Ronald Swerlein, 50, was arrested around 4 a.m. near his home as he tried to get back into his residence. Police said they found Swerlein returning to the crime scene with a screwdriver and a flashlight.
During execution of a search warrant, police said they found many blasting agents and highly flammable fuels and oxidizers in the home that presented significant hazard concerns. Lead azide, nitroglycerine, PETN and thermite were among the agents found in the home.
Bomb squads had to detonate the nitroglycerine in the home's driveway Saturday night. No one was injured in the controlled blast.
Police did not immediately arrest the couple who lived in the home. However, police said after collecting evidence, they determined Swerlein to be the primary suspect. He was arrested and charged with two felony counts of possession and use of explosives. Each count carries a prison sentence of two to 12 years.
Tim Barth lives three doors down from the house and said the couple living there usually kept to themselves.
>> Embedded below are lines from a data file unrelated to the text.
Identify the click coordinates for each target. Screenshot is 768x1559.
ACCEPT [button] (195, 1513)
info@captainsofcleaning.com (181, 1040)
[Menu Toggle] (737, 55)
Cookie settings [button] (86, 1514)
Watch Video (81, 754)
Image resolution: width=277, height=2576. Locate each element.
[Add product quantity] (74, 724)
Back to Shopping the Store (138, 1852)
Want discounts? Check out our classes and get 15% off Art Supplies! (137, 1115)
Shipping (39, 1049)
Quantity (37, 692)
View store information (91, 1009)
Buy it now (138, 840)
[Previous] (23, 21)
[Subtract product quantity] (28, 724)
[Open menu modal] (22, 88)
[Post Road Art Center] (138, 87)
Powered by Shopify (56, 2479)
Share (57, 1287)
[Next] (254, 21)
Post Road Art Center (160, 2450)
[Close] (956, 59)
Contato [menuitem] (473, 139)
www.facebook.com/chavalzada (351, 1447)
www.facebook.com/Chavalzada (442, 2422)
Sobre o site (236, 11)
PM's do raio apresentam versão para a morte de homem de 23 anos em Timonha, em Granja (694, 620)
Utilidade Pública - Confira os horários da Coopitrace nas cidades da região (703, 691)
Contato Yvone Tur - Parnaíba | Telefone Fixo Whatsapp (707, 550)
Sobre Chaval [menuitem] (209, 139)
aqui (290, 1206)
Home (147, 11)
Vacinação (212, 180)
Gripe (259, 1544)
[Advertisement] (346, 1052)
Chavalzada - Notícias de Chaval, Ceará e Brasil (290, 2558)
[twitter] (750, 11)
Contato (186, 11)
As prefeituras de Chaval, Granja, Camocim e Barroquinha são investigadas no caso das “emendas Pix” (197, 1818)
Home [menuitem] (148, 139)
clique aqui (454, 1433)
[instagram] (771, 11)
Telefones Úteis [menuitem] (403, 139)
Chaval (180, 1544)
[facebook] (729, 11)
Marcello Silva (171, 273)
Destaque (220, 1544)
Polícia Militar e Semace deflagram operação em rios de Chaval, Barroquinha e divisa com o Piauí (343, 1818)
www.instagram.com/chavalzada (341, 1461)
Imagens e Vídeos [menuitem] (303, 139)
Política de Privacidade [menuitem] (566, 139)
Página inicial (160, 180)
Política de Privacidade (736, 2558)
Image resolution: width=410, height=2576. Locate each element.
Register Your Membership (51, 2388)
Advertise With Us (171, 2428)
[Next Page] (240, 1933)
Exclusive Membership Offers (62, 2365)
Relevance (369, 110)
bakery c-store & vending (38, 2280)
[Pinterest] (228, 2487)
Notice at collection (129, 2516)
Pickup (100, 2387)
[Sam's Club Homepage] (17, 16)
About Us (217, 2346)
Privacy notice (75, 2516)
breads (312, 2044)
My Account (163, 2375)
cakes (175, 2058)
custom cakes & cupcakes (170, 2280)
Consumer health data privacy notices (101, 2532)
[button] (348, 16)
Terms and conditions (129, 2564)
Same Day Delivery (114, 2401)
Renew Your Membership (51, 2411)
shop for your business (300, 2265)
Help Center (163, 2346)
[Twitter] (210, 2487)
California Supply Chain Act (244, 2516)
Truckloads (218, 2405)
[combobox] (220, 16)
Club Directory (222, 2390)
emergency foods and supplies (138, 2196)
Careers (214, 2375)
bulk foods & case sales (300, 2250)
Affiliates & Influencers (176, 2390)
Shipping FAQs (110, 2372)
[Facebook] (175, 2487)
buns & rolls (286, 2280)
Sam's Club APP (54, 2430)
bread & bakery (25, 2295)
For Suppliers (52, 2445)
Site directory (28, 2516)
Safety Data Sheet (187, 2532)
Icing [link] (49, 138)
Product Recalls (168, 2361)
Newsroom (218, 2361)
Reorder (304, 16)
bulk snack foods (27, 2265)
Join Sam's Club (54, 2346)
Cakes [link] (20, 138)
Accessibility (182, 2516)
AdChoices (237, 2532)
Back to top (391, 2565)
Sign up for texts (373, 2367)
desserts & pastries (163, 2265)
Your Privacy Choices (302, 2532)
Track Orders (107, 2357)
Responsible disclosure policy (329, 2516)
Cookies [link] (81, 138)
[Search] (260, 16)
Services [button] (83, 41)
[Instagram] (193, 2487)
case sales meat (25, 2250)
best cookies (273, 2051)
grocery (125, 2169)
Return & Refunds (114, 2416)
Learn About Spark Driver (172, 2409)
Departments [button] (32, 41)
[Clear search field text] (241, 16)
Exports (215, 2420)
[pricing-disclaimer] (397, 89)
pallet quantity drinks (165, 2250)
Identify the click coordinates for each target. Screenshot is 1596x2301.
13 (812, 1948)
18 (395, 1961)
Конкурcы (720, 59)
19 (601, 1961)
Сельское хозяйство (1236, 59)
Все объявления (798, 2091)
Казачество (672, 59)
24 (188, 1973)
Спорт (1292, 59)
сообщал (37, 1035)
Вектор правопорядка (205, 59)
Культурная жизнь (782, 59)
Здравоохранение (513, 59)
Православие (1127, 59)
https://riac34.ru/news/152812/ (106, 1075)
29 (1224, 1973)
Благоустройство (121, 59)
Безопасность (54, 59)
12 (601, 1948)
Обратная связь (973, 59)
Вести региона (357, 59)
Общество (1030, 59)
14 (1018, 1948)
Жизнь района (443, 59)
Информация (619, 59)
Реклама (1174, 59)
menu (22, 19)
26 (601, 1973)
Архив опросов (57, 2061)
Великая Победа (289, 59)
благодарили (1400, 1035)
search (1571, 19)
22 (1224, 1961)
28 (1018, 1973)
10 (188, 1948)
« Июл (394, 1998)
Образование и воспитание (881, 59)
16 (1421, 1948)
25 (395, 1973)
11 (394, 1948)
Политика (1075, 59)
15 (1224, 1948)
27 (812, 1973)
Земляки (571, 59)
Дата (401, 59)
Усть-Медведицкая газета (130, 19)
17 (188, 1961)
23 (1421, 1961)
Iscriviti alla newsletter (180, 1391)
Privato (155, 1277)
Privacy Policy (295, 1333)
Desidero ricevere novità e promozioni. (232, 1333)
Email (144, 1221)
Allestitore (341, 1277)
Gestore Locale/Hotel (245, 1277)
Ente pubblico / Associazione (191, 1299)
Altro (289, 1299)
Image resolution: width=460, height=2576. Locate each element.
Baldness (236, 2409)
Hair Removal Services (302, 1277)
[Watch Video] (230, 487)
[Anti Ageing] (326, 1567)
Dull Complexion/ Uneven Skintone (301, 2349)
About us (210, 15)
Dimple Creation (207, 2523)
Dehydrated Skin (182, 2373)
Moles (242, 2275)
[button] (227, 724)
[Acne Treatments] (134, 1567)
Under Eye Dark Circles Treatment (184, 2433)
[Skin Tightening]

Police said Swerlein is a disabled electrical engineer who once worked for Hewlett Packard. They said he ordered most of his explosive stockpile online.
"The UPS truck is always parked over there," Barth said. "I mean he was getting UPS shipments like every day of the week."
Police said additional charges may be added later in the investigation.
Swerlein's home continued to be searched for more evidence throughout Sunday.
The incident began on Friday when police arrived at Swerlein's home with a search warrant after reports came in that there were explosions coming from the home over the past year. The incident eventually escalated to a hazardous materials situation requiring the assistance of the Environmental Protection Agency and the 8th Civil Support Team from the Colorado National Guard.
Longmont police said they were serving the warrant in the 2400 block of Sunset Drive Friday evening and found what was believed to be an explosive device. SWAT teams and the bomb squad were called out. Some residents in nearby homes were evacuated for a time Friday, but were allowed to return to their homes around 10 p.m.
The search resumed Saturday morning and more than 200 different chemicals were found, officials said. The cleanup required specially trained experts to be brought in. The amount of chemicals that have been found and the dangers the chemicals pose made the cleanup process very slow, police said.
The situation got more serious Saturday night. While bomb squad members were processing chemicals in the home, they found about a half-pound of nitroglycerin, an extremely volatile chemical that cannot be moved without risk of explosion.
Officers evacuated 30 homes and used reverse-911 system to warn people within a 1/2-mile radius of the blast.
They detonated the nitroglycerine in the suspect's driveway, and the explosion could be heard and felt throughout the area.
"Over the last 12 months, we've had reports of explosives in the area and were unable to pinpoint it until recently because of our investigation and tips, citizens calling in," said Longmont police Cmdr. Craig Earhart.